EXERCISE OBJECTIVE - Reproduce all of the material below, requests included, and offset every coordinate in the answers by adding 13 to it. Omit the pictures from your output.

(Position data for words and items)
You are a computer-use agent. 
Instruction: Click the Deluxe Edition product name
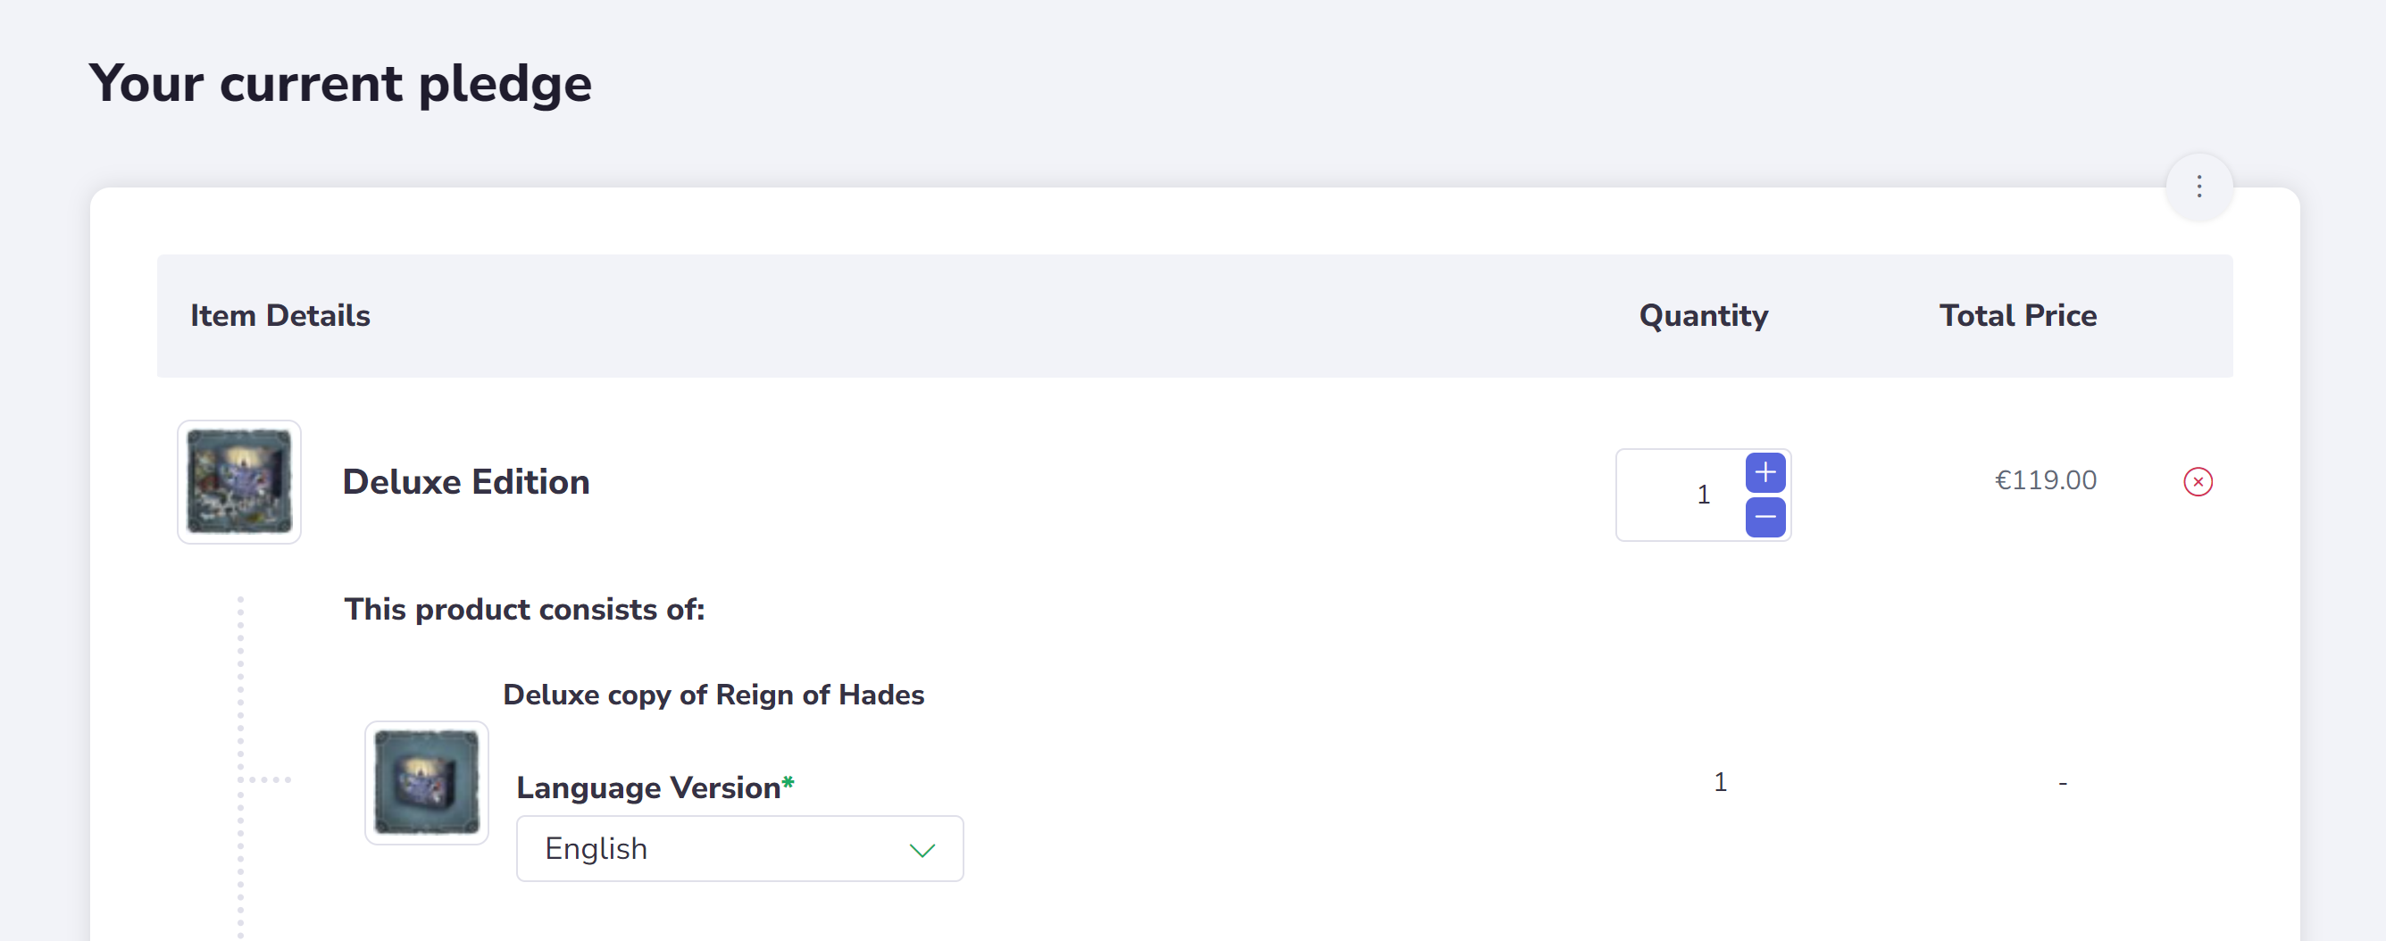466,481
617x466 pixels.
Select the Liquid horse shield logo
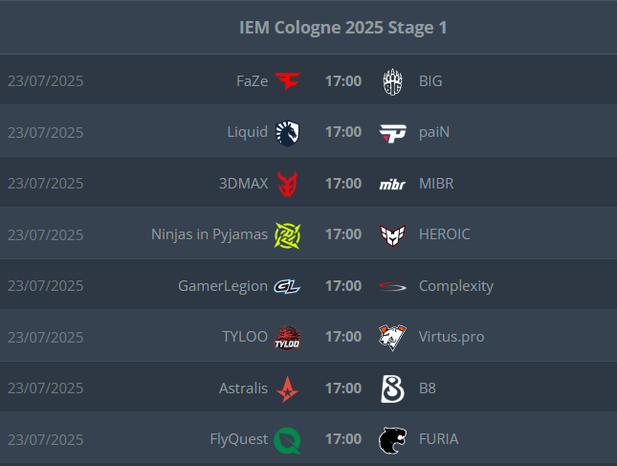pyautogui.click(x=287, y=133)
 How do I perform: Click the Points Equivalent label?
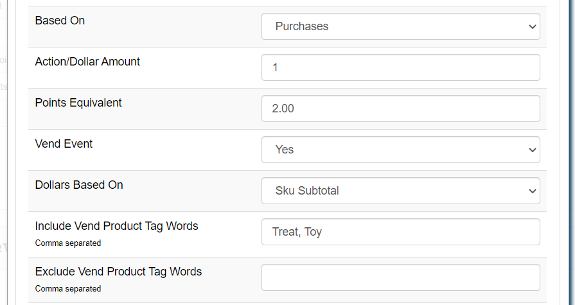click(78, 103)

SOLUTION FOR THIS TASK -
You are a computer-use agent. 
Instruction: Click the Deluxe Edition product name
479,494
617x466 pixels.
Select the Liquid horse shield logo
pyautogui.click(x=300, y=146)
 How do I perform: Click the Points Equivalent label?
click(91, 116)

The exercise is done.